To understand how the [Fe4S4] cluster at the active site of NifH catalyzes C1 substrate reductions, I solved the structures of two NifH proteins by X-ray crystallography. The first was NifH in the all-ferrous [Fe4S4]0 state from Azotobacter vinelandii (AvNifH). This form, produced by treating the protein with a strong reductant, is the most active in substrate reduction. The structure solved from a crystal in this form revealed two arginine residues that have an asymmetric arrangement that can serve to capture and protonate substrates.
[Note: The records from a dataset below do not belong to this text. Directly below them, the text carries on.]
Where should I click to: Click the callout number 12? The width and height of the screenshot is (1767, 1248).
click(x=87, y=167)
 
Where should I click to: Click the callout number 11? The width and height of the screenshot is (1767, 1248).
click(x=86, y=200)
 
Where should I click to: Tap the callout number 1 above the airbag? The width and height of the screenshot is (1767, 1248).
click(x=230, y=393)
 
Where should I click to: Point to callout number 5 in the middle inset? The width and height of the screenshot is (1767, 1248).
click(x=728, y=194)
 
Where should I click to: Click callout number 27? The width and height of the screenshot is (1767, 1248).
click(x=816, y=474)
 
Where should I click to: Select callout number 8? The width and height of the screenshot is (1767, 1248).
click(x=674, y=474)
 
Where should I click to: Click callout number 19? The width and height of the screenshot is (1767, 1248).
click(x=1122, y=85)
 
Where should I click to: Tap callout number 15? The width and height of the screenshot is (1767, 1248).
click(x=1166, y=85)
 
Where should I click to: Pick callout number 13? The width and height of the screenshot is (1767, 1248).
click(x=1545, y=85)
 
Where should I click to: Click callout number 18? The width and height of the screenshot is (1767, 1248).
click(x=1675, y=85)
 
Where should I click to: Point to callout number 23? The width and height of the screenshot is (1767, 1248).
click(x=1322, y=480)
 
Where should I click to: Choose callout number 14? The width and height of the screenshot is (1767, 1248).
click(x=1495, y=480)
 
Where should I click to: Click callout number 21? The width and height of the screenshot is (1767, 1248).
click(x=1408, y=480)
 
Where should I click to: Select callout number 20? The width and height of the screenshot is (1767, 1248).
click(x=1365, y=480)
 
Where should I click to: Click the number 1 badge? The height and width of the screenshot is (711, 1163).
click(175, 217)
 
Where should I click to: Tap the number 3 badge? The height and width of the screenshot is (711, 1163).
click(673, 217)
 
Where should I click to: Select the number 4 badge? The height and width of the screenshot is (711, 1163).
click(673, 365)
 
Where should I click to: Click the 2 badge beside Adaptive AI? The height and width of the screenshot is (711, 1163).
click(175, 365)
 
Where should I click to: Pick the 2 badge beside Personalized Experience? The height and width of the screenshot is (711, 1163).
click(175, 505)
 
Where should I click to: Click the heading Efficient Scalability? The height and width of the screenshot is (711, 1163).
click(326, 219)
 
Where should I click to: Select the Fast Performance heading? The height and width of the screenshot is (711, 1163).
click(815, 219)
Another NifH protein, Methanosarcina acetivorans (MaNifH), can reduce CO2 and CO to short-chain hydrocarbons. MaNifH in the [Fe4S4]1+ state, produced by the presence of dithionite, demonstrates a similar asymmetric arrangement of a pair of arginines. These crystallization solution also contained bicarbonate, an alternative CO2 source. Excitingly, additional density, potentially a captured substrate, was observed near the [Fe4S4] cluster. These structures provided parameters for density functional theory (DFT) calculations provided details that enabled propose mechanisms for CO2 and CO reduction by [Fe4S4] clusters.

Together, these results contribute towards building a mechanistic model of a novel [Fe4S4]-based system for converting greenhouse gases into hydrocarbon fuels, and for understanding how [Fe4S4] clusters are used to synthesize more complex metallocofactors.